The first hour of Warrior tells a core story of a divided family that we've seen before, but it's one worth retelling if you can tell it well.
Paddy Conlon (Nick Nolte) was an alcoholic who beat his wife until she moved far away with Tommy, their younger son. Older son Brendan stayed behind. Now Paddy's alone and, finally, recovering: 1,000 days sober, with no one he loves to share it with. Can this family be reconciled?
Then, the bullish grownup Tommy (Tom Hardy), filled with anger and resentment, comes home to Pittsburgh (where Warrior was filmed). He's a mixed martial-arts fighter, and he wants Paddy to train him -- and nothing more. Meanwhile, in Philadelphia, Brendan (Joel Edgerton), a former fighter and now high school physics teacher, married with three kids, is losing his house. So he trains to enter a $5 million MMA competition against a Russian beast (shades of Rocky Something).

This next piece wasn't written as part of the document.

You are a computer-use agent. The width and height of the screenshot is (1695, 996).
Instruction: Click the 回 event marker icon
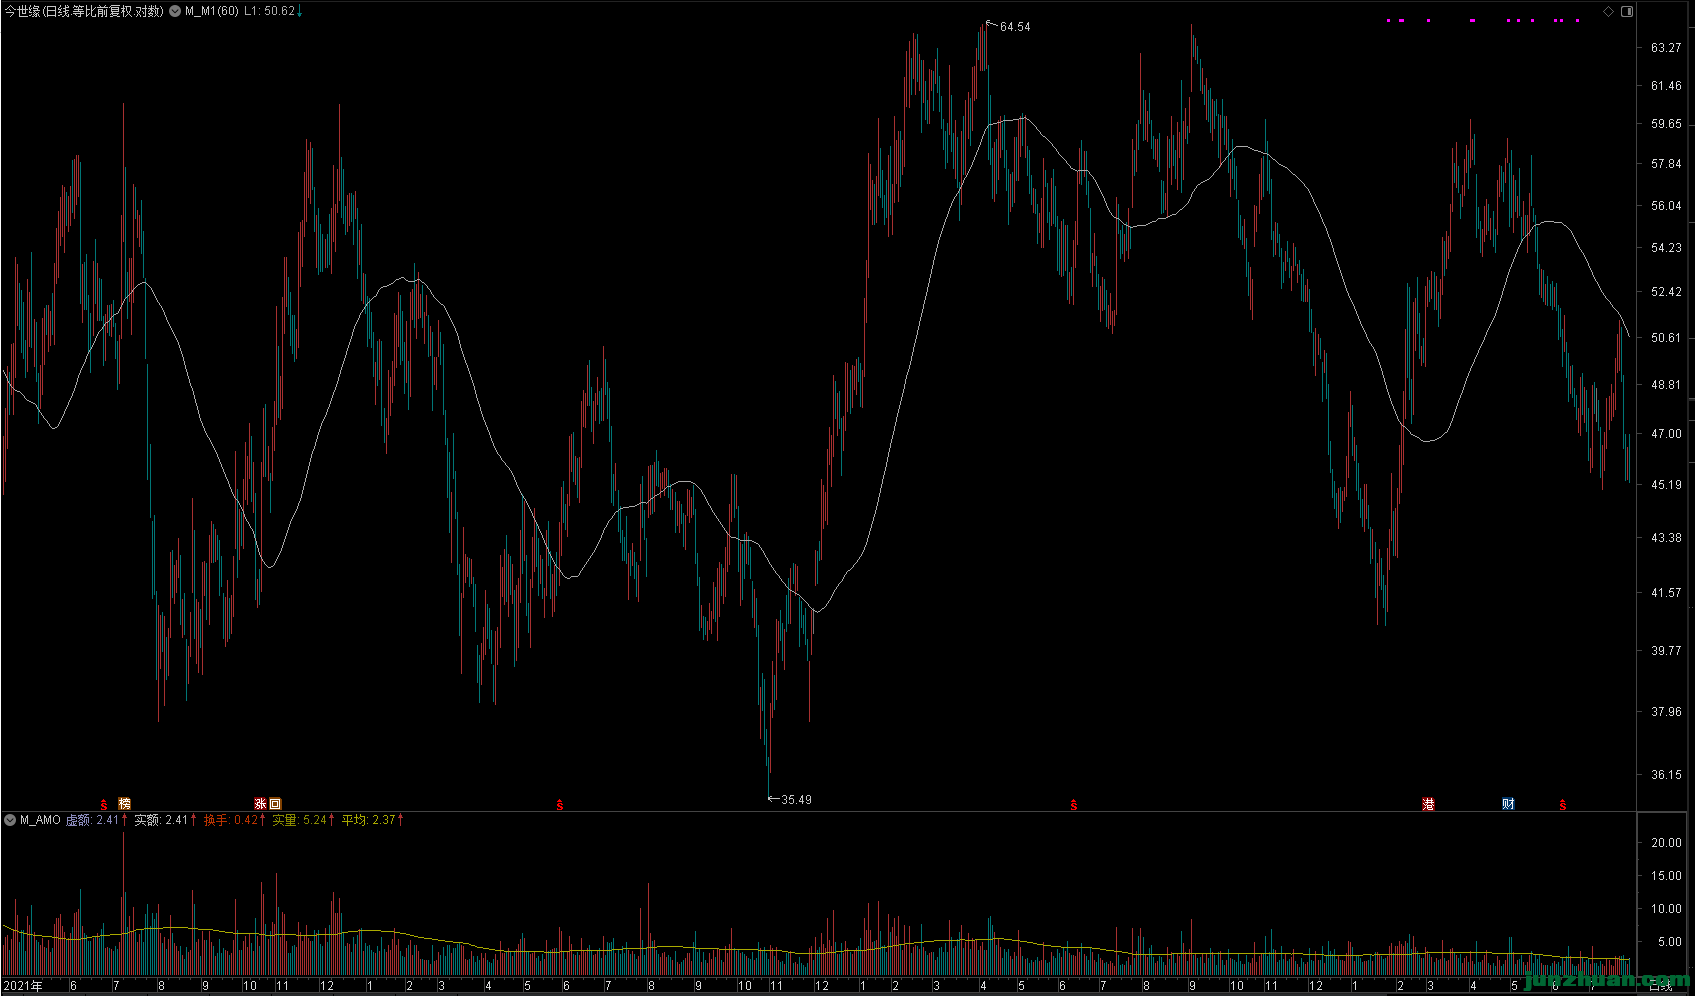point(275,804)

Warrior spends so much time developing these bittersweet relationships -- albeit in one dimension -- that I took too long to realize the climax would come down to the brothers pulverizing each other for the championship. Under different circumstances, that might have worked dramatically. But writer/director Gavin O'Connor is such an inept storyteller that he lards his movie with contrivances that would fail a college fiction-writing assignment, which says more about Hollywood than it does about undergrads.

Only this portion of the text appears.